I read 30 books that month.
Non-fiction 11
The History of Christianity, ed. Tim Dowley
Dealing with a post-BRIC Russia, by Ben Judah, Jana Kobzova and Nicu Popescu
Pawns of Peace: Evaluation of Norwegian peace efforts in Sri Lanka, 1997-2009, by Gunnar Sørbø, Jonathan Goodhand, Bart Klem, Ada Elisabeth Nissen and Hilde Selbervik
One Planet, by Nicholas Hulot
How The States Got Their Shapes, by Mark Stein
Making Ireland British 1580-1650, by Nicholas Canny
The Treason and Trial of Sir John Perrot, by Roger Turvey
Why Can't Elephants Jump?, ed.
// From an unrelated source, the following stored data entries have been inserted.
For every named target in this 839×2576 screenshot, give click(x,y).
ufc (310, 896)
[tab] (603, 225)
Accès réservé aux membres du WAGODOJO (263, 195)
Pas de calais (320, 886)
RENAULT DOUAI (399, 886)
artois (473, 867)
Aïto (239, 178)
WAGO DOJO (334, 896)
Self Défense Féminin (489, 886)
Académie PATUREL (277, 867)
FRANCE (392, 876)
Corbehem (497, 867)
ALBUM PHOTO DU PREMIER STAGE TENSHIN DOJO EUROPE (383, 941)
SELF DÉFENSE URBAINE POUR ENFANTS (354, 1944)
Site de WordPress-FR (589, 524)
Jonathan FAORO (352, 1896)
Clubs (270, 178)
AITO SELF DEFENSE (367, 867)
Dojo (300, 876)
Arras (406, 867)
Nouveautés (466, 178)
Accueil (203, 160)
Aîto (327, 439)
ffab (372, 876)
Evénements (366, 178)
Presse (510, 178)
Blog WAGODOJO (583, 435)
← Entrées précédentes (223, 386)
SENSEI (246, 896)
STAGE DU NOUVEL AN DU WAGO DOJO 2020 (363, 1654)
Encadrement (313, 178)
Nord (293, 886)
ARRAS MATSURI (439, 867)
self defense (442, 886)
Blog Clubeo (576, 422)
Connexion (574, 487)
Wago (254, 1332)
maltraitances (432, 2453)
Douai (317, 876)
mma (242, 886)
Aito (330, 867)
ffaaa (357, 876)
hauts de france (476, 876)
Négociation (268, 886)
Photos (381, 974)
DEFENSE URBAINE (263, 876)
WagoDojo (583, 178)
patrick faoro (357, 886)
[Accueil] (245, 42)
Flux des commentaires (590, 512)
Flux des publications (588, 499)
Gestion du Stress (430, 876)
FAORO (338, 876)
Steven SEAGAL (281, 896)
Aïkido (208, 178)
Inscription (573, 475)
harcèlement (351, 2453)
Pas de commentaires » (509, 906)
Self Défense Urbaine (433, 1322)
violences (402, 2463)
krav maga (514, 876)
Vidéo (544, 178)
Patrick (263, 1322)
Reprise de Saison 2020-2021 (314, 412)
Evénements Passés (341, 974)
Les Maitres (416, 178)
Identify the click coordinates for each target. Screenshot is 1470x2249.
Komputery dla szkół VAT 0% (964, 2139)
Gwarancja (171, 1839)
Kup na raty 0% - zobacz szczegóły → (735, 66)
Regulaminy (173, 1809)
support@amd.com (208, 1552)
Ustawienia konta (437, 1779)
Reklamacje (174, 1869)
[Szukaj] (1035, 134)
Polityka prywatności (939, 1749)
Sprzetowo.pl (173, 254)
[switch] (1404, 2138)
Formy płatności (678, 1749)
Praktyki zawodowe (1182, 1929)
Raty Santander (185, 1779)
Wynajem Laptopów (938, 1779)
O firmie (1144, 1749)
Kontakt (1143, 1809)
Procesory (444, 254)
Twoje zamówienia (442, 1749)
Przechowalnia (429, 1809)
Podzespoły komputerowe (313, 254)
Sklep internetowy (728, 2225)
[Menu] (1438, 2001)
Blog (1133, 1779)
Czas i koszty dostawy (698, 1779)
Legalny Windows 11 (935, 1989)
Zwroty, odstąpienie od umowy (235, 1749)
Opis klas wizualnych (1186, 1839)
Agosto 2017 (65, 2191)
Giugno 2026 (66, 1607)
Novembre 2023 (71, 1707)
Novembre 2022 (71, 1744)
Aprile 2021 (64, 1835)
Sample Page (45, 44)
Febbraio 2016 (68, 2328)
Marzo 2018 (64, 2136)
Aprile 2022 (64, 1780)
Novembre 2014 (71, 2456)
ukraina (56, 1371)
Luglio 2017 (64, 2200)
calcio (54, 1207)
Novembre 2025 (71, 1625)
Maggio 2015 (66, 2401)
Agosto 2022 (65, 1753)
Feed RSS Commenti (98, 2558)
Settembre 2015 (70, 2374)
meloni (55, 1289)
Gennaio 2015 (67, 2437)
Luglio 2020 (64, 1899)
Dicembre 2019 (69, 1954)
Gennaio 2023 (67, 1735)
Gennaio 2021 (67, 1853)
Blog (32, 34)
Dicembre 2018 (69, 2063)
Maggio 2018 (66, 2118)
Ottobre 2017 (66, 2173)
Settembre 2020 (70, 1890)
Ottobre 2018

Mick O'Hare
Packing for Mars, by Mary Roach
Proust and the Squid, by Maryanne Wolf
Indian Summer, by Alex von Tunzelmann
Fiction (non-sf) 2
Scotch on the Rocks, by Douglas Hurd and Andrew Osmond
The Tenant of Wildfell Hall, by Anne Brontë
SF (non-Who) 7
The Sharing Knife: Horizon, by Lois McMaster Bujold
Tales from Ancient Egypt, by Joyce Tildesley
Out of Nowhere, by Gerald Whelan
The Other City, by Michal Ajvaz
Only You Can Save Mankind, by Terry Pratchett
Slow River, by Nicola Griffith
Conrad's Fate, by Diana Wynne Jones
Doctor Who etc 8
[1st Doctor] Doctor Who: The Daleks (script), by Terry Nation
[11th Doctor] Doctor Who: The Brilliant Book 2012, ed. Clayton Hickman
[7th Doctor] All-Consuming Fire, by Andy Lane
[SJA] [audiobook] Children of Steel, by Martin Day
[8th Doctor] The Blue Angel, by Paul Magrs and Jeremy Hoad
[SJA] [audiobook] Judgement Day, by Scott Gray
[Torchwood] Skypoint, by Phil Ford
[11th Doctor] [audiobook] The Art of Death, by James Goss
Comics 2
At The Mountains of Madness, by H.P. Lovecraft, adapted by I.N.J. Culbard
The Unwritten vol 3: Dead Man's Knock, by Mike Carey
~8,500 pages
10/30 by women (Kobzova, Nissen/Seibervik, Roach, Wolf, von Tunzelmann, Brontë, Bujold, Tildesley, Griffith, Jones)
0/30 by PoC (as far as I know)
Some very good books this month. The best, rather to my surprise, was The Tenant of Wildfell Hall, by Anne Brontë, which I had not read before. You can get it here. Honorable mentions also to the Norwegian Agency for Development Cooperation analysis of the failure of the Sri Lanka peacekeeping mission, which you can get here, and on a different note Andy Lane's great Doctor Who novel All-Consuming Fire, which you can get here. Wooden spoon to The Other City, by Michal Ajvaz, which you can get here.